WHAT TO DO
Reproduce all of the data that follows, character for character.

RECORDS FOR THE TASK
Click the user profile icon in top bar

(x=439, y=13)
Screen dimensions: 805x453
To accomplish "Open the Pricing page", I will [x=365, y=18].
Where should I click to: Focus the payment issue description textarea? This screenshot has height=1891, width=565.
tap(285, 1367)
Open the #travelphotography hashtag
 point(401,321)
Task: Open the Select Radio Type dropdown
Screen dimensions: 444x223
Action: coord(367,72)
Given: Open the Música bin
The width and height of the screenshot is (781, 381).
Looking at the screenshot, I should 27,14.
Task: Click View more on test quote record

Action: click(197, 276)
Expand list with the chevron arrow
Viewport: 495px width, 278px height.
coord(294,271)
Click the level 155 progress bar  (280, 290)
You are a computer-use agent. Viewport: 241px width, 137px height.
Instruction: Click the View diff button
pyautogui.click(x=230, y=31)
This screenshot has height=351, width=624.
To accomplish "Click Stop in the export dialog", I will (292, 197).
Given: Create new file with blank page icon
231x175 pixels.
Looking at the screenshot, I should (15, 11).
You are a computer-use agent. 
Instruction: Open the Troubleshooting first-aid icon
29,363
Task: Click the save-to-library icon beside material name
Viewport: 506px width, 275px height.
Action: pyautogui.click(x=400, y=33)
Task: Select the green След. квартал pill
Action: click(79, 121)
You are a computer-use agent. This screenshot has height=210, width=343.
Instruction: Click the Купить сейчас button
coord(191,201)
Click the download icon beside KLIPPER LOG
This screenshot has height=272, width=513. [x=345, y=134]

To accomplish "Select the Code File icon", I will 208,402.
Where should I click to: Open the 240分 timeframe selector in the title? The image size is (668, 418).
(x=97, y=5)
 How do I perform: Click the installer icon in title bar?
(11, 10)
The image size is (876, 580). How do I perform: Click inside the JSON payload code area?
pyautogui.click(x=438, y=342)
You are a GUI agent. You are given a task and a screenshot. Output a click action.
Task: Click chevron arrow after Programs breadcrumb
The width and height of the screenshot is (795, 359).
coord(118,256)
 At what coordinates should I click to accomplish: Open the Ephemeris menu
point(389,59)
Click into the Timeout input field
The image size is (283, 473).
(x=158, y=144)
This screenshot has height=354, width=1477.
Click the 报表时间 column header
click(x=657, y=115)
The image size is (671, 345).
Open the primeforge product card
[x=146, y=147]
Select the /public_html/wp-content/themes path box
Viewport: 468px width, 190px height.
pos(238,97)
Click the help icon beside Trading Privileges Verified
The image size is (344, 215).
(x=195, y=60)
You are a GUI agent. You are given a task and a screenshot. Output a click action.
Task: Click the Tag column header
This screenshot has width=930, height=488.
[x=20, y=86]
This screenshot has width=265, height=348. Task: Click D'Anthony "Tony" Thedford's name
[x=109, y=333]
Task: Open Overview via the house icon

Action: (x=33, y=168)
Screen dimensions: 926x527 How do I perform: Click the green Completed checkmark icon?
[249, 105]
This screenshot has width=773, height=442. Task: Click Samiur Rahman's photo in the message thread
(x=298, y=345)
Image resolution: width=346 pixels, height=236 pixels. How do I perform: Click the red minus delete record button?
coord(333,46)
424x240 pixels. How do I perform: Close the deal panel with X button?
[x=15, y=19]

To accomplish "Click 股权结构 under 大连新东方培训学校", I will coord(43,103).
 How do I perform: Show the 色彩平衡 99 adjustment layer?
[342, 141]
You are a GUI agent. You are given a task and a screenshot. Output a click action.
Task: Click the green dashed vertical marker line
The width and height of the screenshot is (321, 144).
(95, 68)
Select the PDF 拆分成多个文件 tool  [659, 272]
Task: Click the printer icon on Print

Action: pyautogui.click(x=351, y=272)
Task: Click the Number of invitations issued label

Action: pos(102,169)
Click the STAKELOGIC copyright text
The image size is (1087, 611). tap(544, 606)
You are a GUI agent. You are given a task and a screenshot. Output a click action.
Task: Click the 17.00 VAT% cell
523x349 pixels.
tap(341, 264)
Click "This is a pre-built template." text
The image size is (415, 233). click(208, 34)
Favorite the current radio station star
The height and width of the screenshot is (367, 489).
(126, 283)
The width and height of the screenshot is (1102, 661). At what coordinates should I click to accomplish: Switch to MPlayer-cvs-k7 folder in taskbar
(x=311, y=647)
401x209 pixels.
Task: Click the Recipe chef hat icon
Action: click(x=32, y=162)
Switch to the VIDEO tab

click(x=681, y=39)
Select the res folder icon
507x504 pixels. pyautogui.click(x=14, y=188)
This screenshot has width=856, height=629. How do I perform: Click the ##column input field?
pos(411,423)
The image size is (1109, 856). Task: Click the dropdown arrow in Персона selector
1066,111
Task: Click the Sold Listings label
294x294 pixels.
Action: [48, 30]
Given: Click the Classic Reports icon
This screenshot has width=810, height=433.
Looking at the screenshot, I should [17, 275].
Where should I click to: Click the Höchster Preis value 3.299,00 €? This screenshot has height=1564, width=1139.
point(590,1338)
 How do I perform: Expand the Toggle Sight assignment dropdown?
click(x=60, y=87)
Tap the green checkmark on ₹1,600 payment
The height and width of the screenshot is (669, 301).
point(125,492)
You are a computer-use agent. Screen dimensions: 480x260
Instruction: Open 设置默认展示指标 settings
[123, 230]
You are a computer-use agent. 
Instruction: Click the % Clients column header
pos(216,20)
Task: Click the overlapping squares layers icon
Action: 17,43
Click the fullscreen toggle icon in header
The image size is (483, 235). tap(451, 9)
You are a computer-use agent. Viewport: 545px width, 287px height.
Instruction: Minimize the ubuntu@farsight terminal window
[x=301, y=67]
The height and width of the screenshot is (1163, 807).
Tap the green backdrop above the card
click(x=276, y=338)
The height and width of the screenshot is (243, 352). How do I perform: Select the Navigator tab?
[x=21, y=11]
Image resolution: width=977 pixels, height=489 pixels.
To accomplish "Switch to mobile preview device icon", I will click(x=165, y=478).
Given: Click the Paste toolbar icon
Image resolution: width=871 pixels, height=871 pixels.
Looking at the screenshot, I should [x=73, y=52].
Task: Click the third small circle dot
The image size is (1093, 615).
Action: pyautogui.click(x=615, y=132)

REPLY
Click the user profile icon in top bar

(x=439, y=13)
Screen dimensions: 805x453
To accomplish "Open the Pricing page", I will [x=365, y=18].
Where should I click to: Focus the payment issue description textarea? This screenshot has height=1891, width=565.
tap(285, 1367)
Open the #travelphotography hashtag
 point(401,321)
Task: Open the Select Radio Type dropdown
Screen dimensions: 444x223
Action: coord(367,72)
Given: Open the Música bin
The width and height of the screenshot is (781, 381).
Looking at the screenshot, I should 27,14.
Task: Click View more on test quote record

Action: click(197, 276)
Expand list with the chevron arrow
Viewport: 495px width, 278px height.
coord(294,271)
Click the level 155 progress bar  (280, 290)
You are a computer-use agent. Viewport: 241px width, 137px height.
Instruction: Click the View diff button
pyautogui.click(x=230, y=31)
This screenshot has height=351, width=624.
To accomplish "Click Stop in the export dialog", I will (292, 197).
Given: Create new file with blank page icon
231x175 pixels.
Looking at the screenshot, I should (15, 11).
You are a computer-use agent. 
Instruction: Open the Troubleshooting first-aid icon
29,363
Task: Click the save-to-library icon beside material name
Viewport: 506px width, 275px height.
Action: pyautogui.click(x=400, y=33)
Task: Select the green След. квартал pill
Action: click(79, 121)
You are a computer-use agent. This screenshot has height=210, width=343.
Instruction: Click the Купить сейчас button
coord(191,201)
Click the download icon beside KLIPPER LOG
This screenshot has height=272, width=513. [x=345, y=134]

To accomplish "Select the Code File icon", I will 208,402.
Where should I click to: Open the 240分 timeframe selector in the title? The image size is (668, 418).
(x=97, y=5)
 How do I perform: Click the installer icon in title bar?
(11, 10)
The image size is (876, 580). How do I perform: Click inside the JSON payload code area?
pyautogui.click(x=438, y=342)
You are a GUI agent. You are given a task and a screenshot. Output a click action.
Task: Click chevron arrow after Programs breadcrumb
The width and height of the screenshot is (795, 359).
coord(118,256)
 At what coordinates should I click to accomplish: Open the Ephemeris menu
point(389,59)
Click into the Timeout input field
The image size is (283, 473).
(x=158, y=144)
This screenshot has height=354, width=1477.
Click the 报表时间 column header
click(x=657, y=115)
The image size is (671, 345).
Open the primeforge product card
[x=146, y=147]
Select the /public_html/wp-content/themes path box
Viewport: 468px width, 190px height.
pos(238,97)
Click the help icon beside Trading Privileges Verified
The image size is (344, 215).
(x=195, y=60)
You are a GUI agent. You are given a task and a screenshot. Output a click action.
Task: Click the Tag column header
This screenshot has width=930, height=488.
[x=20, y=86]
This screenshot has width=265, height=348. Task: Click D'Anthony "Tony" Thedford's name
[x=109, y=333]
Task: Open Overview via the house icon

Action: (x=33, y=168)
Screen dimensions: 926x527 How do I perform: Click the green Completed checkmark icon?
[249, 105]
This screenshot has width=773, height=442. Task: Click Samiur Rahman's photo in the message thread
(x=298, y=345)
Image resolution: width=346 pixels, height=236 pixels. How do I perform: Click the red minus delete record button?
coord(333,46)
424x240 pixels. How do I perform: Close the deal panel with X button?
[x=15, y=19]

To accomplish "Click 股权结构 under 大连新东方培训学校", I will coord(43,103).
 How do I perform: Show the 色彩平衡 99 adjustment layer?
[342, 141]
You are a GUI agent. You are given a task and a screenshot. Output a click action.
Task: Click the green dashed vertical marker line
The width and height of the screenshot is (321, 144).
(95, 68)
Select the PDF 拆分成多个文件 tool  [659, 272]
Task: Click the printer icon on Print

Action: pyautogui.click(x=351, y=272)
Task: Click the Number of invitations issued label

Action: pos(102,169)
Click the STAKELOGIC copyright text
The image size is (1087, 611). tap(544, 606)
You are a GUI agent. You are given a task and a screenshot. Output a click action.
Task: Click the 17.00 VAT% cell
523x349 pixels.
tap(341, 264)
Click "This is a pre-built template." text
The image size is (415, 233). click(208, 34)
Favorite the current radio station star
The height and width of the screenshot is (367, 489).
(126, 283)
The width and height of the screenshot is (1102, 661). At what coordinates should I click to accomplish: Switch to MPlayer-cvs-k7 folder in taskbar
(x=311, y=647)
401x209 pixels.
Task: Click the Recipe chef hat icon
Action: click(x=32, y=162)
Switch to the VIDEO tab

click(x=681, y=39)
Select the res folder icon
507x504 pixels. pyautogui.click(x=14, y=188)
This screenshot has width=856, height=629. How do I perform: Click the ##column input field?
pos(411,423)
The image size is (1109, 856). Task: Click the dropdown arrow in Персона selector
1066,111
Task: Click the Sold Listings label
294x294 pixels.
Action: [48, 30]
Given: Click the Classic Reports icon
This screenshot has width=810, height=433.
Looking at the screenshot, I should [17, 275].
Where should I click to: Click the Höchster Preis value 3.299,00 €? This screenshot has height=1564, width=1139.
point(590,1338)
 How do I perform: Expand the Toggle Sight assignment dropdown?
click(x=60, y=87)
Tap the green checkmark on ₹1,600 payment
The height and width of the screenshot is (669, 301).
point(125,492)
You are a computer-use agent. Screen dimensions: 480x260
Instruction: Open 设置默认展示指标 settings
[123, 230]
You are a computer-use agent. 
Instruction: Click the % Clients column header
pos(216,20)
Task: Click the overlapping squares layers icon
Action: 17,43
Click the fullscreen toggle icon in header
The image size is (483, 235). tap(451, 9)
You are a computer-use agent. Viewport: 545px width, 287px height.
Instruction: Minimize the ubuntu@farsight terminal window
[x=301, y=67]
The height and width of the screenshot is (1163, 807).
Tap the green backdrop above the card
click(x=276, y=338)
The height and width of the screenshot is (243, 352). How do I perform: Select the Navigator tab?
[x=21, y=11]
Image resolution: width=977 pixels, height=489 pixels.
To accomplish "Switch to mobile preview device icon", I will click(x=165, y=478).
Given: Click the Paste toolbar icon
Image resolution: width=871 pixels, height=871 pixels.
Looking at the screenshot, I should [x=73, y=52].
Task: Click the third small circle dot
The image size is (1093, 615).
Action: pyautogui.click(x=615, y=132)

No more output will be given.